Это было совсем не похоже на Гранс — та лучше удавится, чем извинится.
— Ну, раз так, валяй, — милостиво разрешил он, прожигая ее пренебрежительным взглядом.
— Я была неправа, — буркнула она себе под нос. — Мне очень жаль, что я наговорила тебе столько гадостей, — она закусила губу и вопросительно выгнула бровь. Неужели, думает, что так просто отделалась?
— Впечатляющая речь.
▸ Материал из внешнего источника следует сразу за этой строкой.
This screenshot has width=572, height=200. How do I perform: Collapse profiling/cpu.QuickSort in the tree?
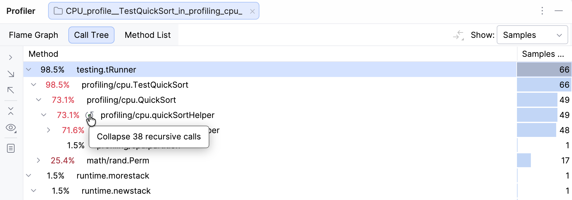39,100
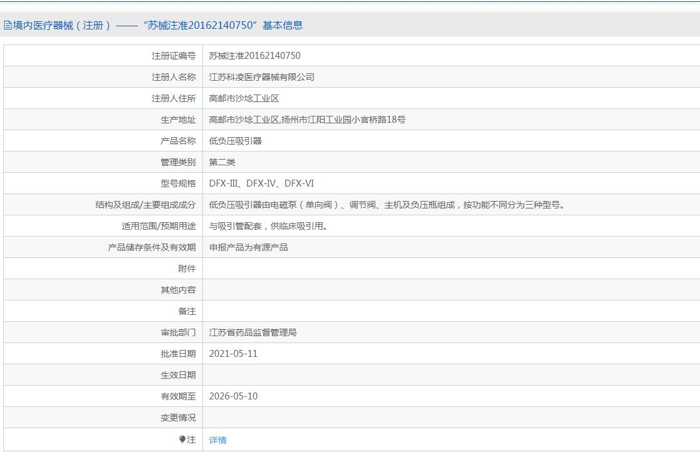Select registration number 苏械注准20162140750 in the table
This screenshot has height=457, width=700.
pyautogui.click(x=254, y=56)
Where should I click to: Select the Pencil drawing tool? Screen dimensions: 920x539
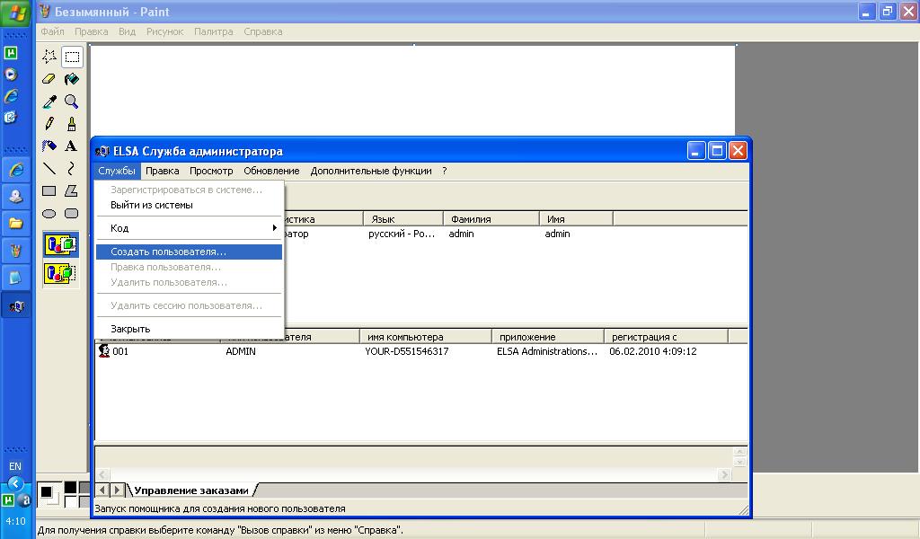pos(49,124)
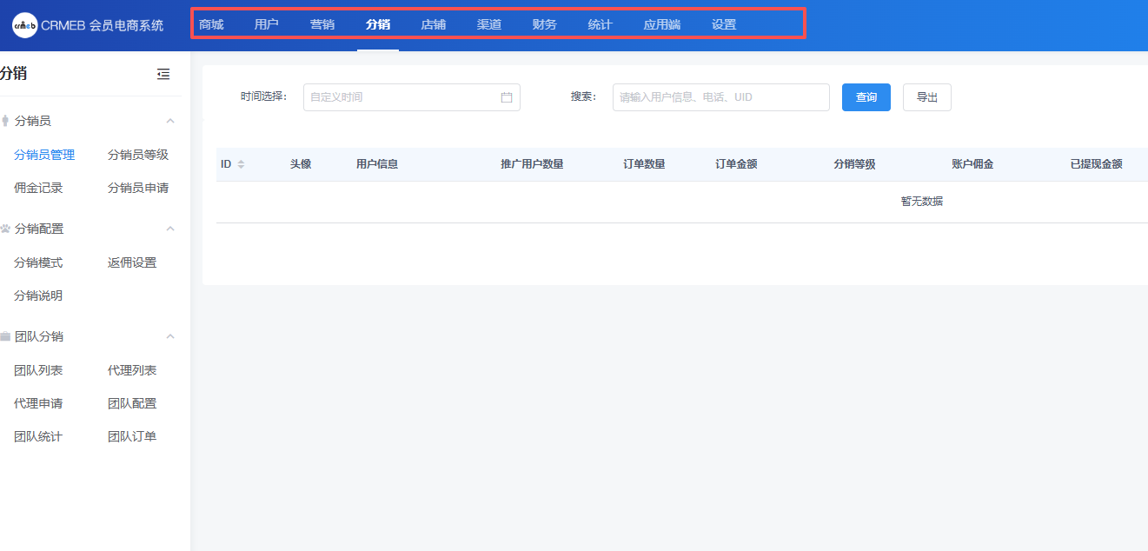The width and height of the screenshot is (1148, 551).
Task: Collapse the 分销员 group chevron
Action: click(x=170, y=121)
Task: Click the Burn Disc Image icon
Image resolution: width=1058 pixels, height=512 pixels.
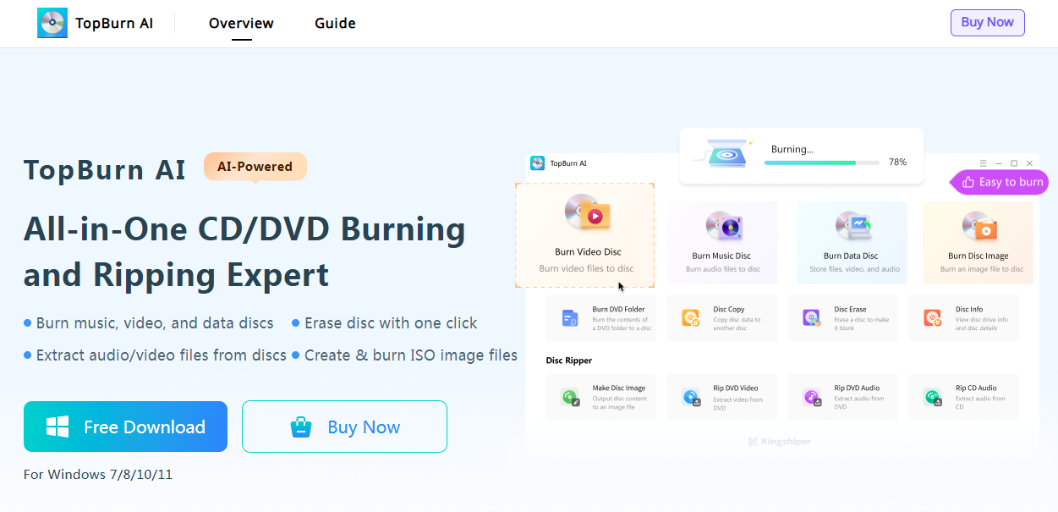Action: coord(979,225)
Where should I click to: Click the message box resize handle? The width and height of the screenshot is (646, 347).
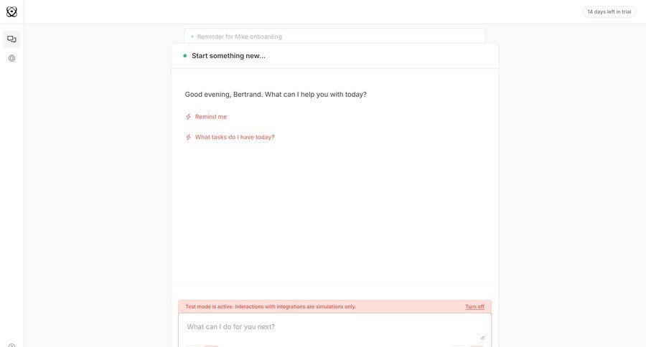click(482, 337)
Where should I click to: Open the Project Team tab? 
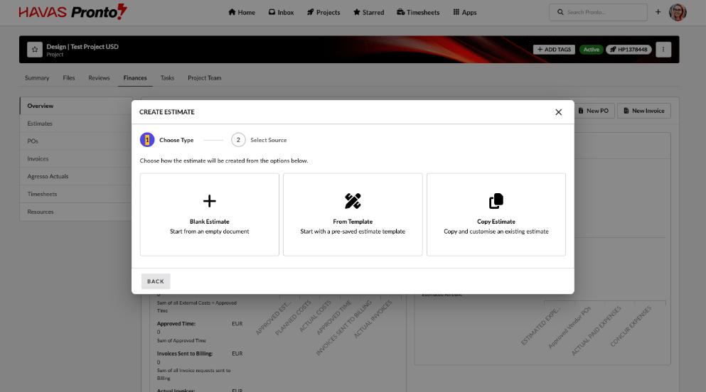(204, 78)

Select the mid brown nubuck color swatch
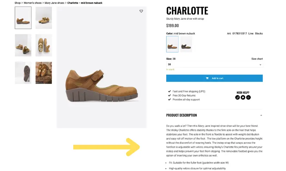(x=172, y=44)
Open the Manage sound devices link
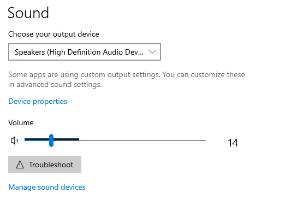The image size is (297, 199). [x=47, y=187]
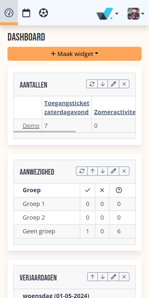Edit the Aantallen widget with pencil icon
The image size is (149, 298).
[113, 84]
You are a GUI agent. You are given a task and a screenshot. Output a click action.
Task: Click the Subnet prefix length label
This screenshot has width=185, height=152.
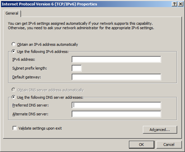point(30,68)
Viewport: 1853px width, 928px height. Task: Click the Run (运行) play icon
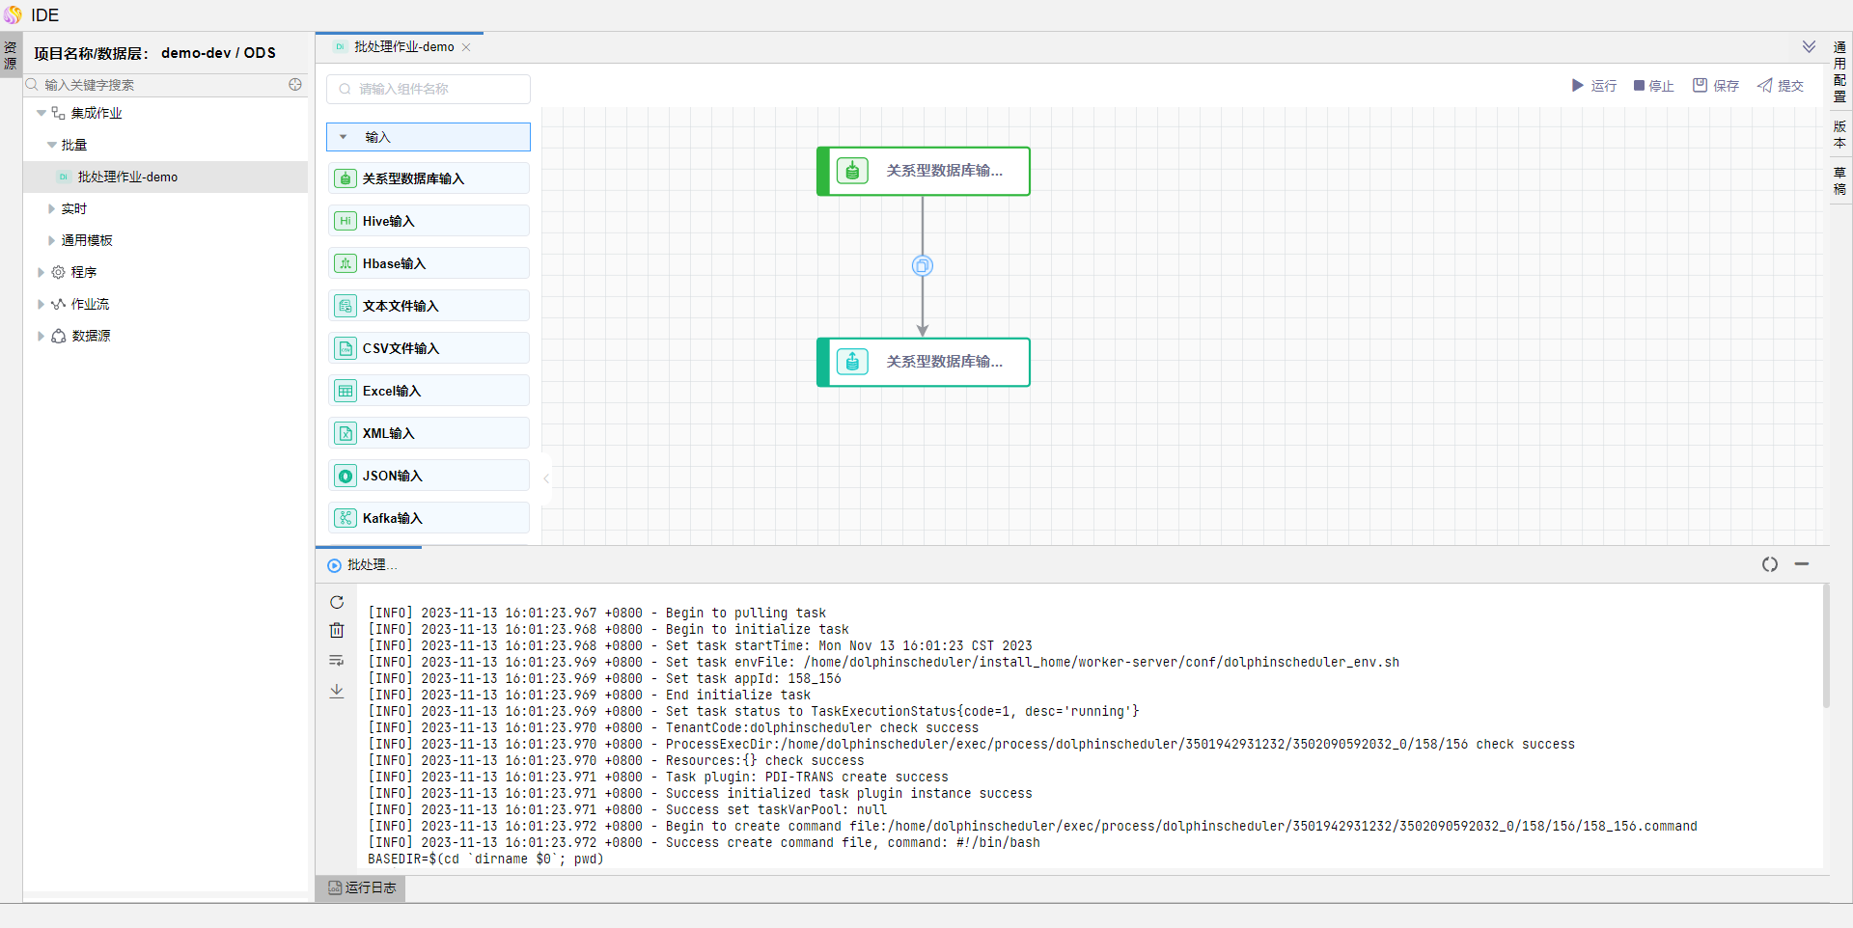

А главное, очень убедительная, — Маркус скривился. — Но молодец, в минуту уложилась, — он круто развернулся, намереваясь уйти.
— Флинт! — почти взвизгнула Элайн, и Маркус, замерев на мгновение, скосил на нее глаза. — Ты самый настоящий говнюк! — взмахнув своими тонкими ручонками, она вперила в него негодующий взгляд. — Я, правда, прошу прощения, тупорылая твоя башка!
Маркус глумливо улыбнулся и, хоть теперь настоящая Гранс вместе с зубами показала свое искреннее раскаяние, он не удержался от того, чтобы спровоцировать ее еще раз:
— Иди еще порепетируй перед зеркалом. Может, в следующий раз твои извинения прозвучат действительно правдиво.
— Маркус, ну, прости меня! — запальчиво воскликнула она, а затем обессилено опустила руки. — Неужели я не заслужила хотя бы этого?
В ее голосе прозвучало такое отчаянье, что Маркус почувствовал укол совести, но тут же отмахнулся от него. В конце концов, Гранс была перед ним виновата. В глубине души он, конечно, понимал, что именно Элайн и ее обидные слова привели его в чувства и заставили взять себя в руки, но не мог же он признавать это в открытую.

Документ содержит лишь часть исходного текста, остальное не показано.